Re: Split-brain among HACMP cluster and Oracle9RAC

From: Hajo Ehlers <service_at_metamodul.com>
Date: 21 Sep 2006 13:12:26 -0700
Message-ID: <1158869546.004646.320670@k70g2000cwa.googlegroups.com>

Arne S wrote:
> Background:
> Part of our production environment is based on RS/6000 technology, with
> HACMP and Oracle9RAC as products on top. We have 4 p570's (4-ways),
> running AIX 5.3ML03, HACMP version 5.2 and OracleRAC version 9.2.0.7.
> These machines are spread across 2 server rooms (about 300meters
> distance). HACMP is configured witch concurrent disk access for Oracle
> db-files on raw devices. Also we have configured HACMP with both IP and
> NON-IP heartbeat (NON-IP heartbeat over SAN-disks). Oracle's
> interconnect are configured as part of HACMP configuration. The total
> number of databases/instances are about 20/80.
>
> My problem:
> During a test failover (the network in one serverrom goes down) I
> observed that all Oracle databases went to "freezed" condition. As far
> as I know, this is not correct. I have problem to find out why, but my
> guess is that Oracle is waiting for some "network down" or "node down"
> from HACMP before Oracle do some action. This will not happend, because
> HACMP is talking to all 4 nodes over NON-IP network over the SAN disks
> in such situation. When I shut down these 2 "isolated" machines, all
> Oracle databases went down (lmon died). I had to start all databases
> manually on the 2 "surviving" nodes. After startup I could access the
> databases as normal.

>From the HACMPredbook

...
The non-IP networks are direct connections (point-to-point) between nodes, and
do not use IP for heartbeat messages exchange, and are therefore less prone to
IP network elements failures. If these network types are used, in case of IP
network failure, nodes will still be able to exchange messages, so the decision is
to consider the network down and no resource group activity will take place.
...

So the non-ip network is designed to prevent split brain situation.

You say:
> the network in one serverrom goes down
The question: What do you mean which that sentence ? Have you been taken offline all network devices connected to the hamcp cluster - in this case you would have a network down event and the cluster should go down OR did you interrupt the conncetion between both site.
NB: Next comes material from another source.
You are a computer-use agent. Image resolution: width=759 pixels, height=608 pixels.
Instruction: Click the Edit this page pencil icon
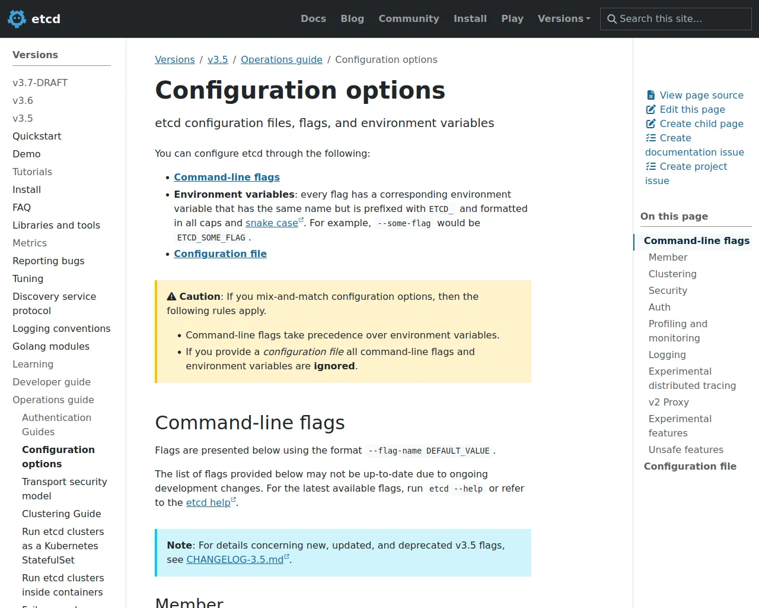[650, 109]
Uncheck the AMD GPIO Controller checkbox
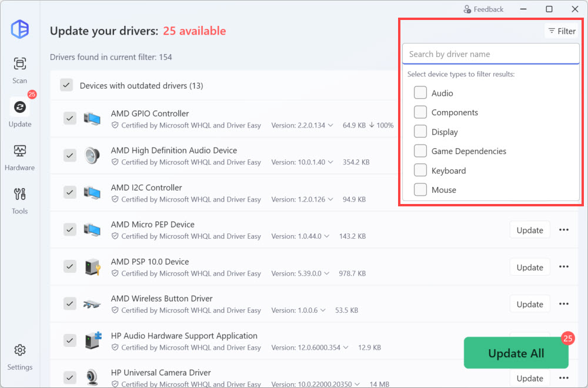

In the later case you have a site failure from each cluster point of view.
Meaning that HACMP does see that it has still a connection to its swiches ( so the physic is okay ) but any IP communication path to the other site is lost.

So the question arise, how shell HACMP behave ? It does not know if the other site still has a connection to the (user)network or not. So its up to you to determine which site shall stay up.

Just from my very rusty hacmp knowledge
Hajo Received on Thu Sep 21 2006 - 15:12:26 CDT